▸ PROBLEMS TO SOLVE:
A) Reproduce the financial filing excerpt word for word from "(1)  Includes leasehold" to "guidance is provided.".
B) According to the financial filing excerpt, at what percentage of their principal amount will the company be required to offer to repurchase its outstanding senior subordinated notes after the merger closes?

+++ EXTRACT PROVIDED +++

Total property, plant and equipment, net
  $ 2,930,005     $ 2,894,492  
     
     
 


(1)  Includes leasehold acquisition costs with an unamortized balance of $2.1 million and $3.2 million at June 30, 2004 and December 31, 2003. One interpretation being considered relative to SFAS No. 141, Business Combinations, and SFAS No. 142, Goodwill and Intangible Assets, is that oil and gas mineral rights held under lease and other contractual arrangements representing the right to extract such reserves for both undeveloped and developed leaseholds should be classified separately from oil and gas properties, as intangible assets on our consolidated balance sheets. We will continue to include these costs in property, plant, and equipment until definitive guidance is provided.

10


 

4. FINANCING TRANSACTIONS

      The close of the merger with Enterprise, announced in December 2003, will constitute a change of control, and thus a default, under our credit facility. To avoid a default, our credit facility must be refinanced or amended at or before the closing of the merger. Enterprise has stated that it currently intends that our credit facility be refinanced before the closing of the merger and that, if that does not occur, there are reasonable grounds to believe that our existing credit facility will be amended prior to the closing of the merger. If the facility is not amended or refinanced prior to closing, the resulting default would have a material adverse effect on the combined company. In addition, the closing of the merger will constitute a change of control under our indentures, and we will be required to offer to repurchase our outstanding senior subordinated notes (and possibly our senior notes) at 101 percent of their principal amount after the closing. In coordination with Enterprise, we are evaluating alternative financing plans in preparation for the closing of the merger. On August 4, 2004, Enterprise announced that one of its subsidiaries commenced cash tender offers to purchase any and all of our outstanding senior subordinated and senior notes. In connection with the tender offers, Enterprise is soliciting consents to proposed amendments that would eliminate certain restrictive covenants and default provisions contained in the indentures governing the notes. Enterprise is commencing the tender offers and consent solicitations in anticipation of completing the merger, and the merger is a non-waivable condition to the completion of the tender offers and consent solicitations. We and Enterprise can agree on the date of the merger closing after the receipt of all necessary approvals. We do not intend to close until appropriate financing or other arrangements are in place.

+++ DATASET EXTRACT +++

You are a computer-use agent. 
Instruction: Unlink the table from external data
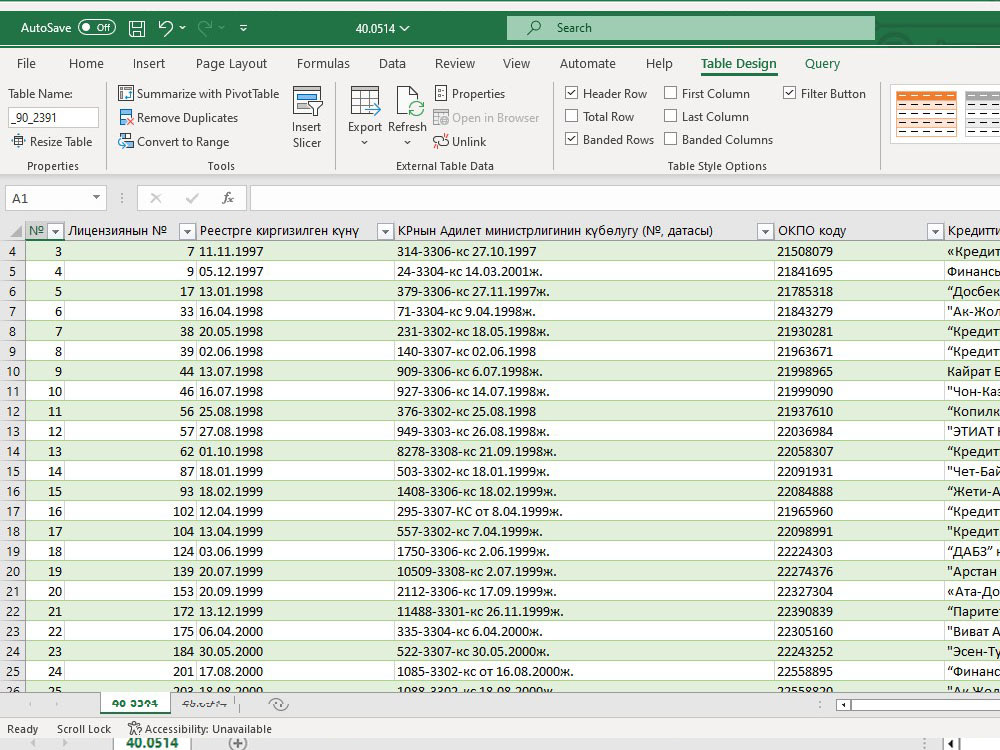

+++

▸ RESULTS OF THE EXERCISE:
A)
(1)  Includes leasehold acquisition costs with an unamortized balance of $2.1 million and $3.2 million at June 30, 2004 and December 31, 2003. One interpretation being considered relative to SFAS No. 141, Business Combinations, and SFAS No. 142, Goodwill and Intangible Assets, is that oil and gas mineral rights held under lease and other contractual arrangements representing the right to extract such reserves for both undeveloped and developed leaseholds should be classified separately from oil and gas properties, as intangible assets on our consolidated balance sheets. We will continue to include these costs in property, plant, and equipment until definitive guidance is provided.

B) 101 percent of their principal amount.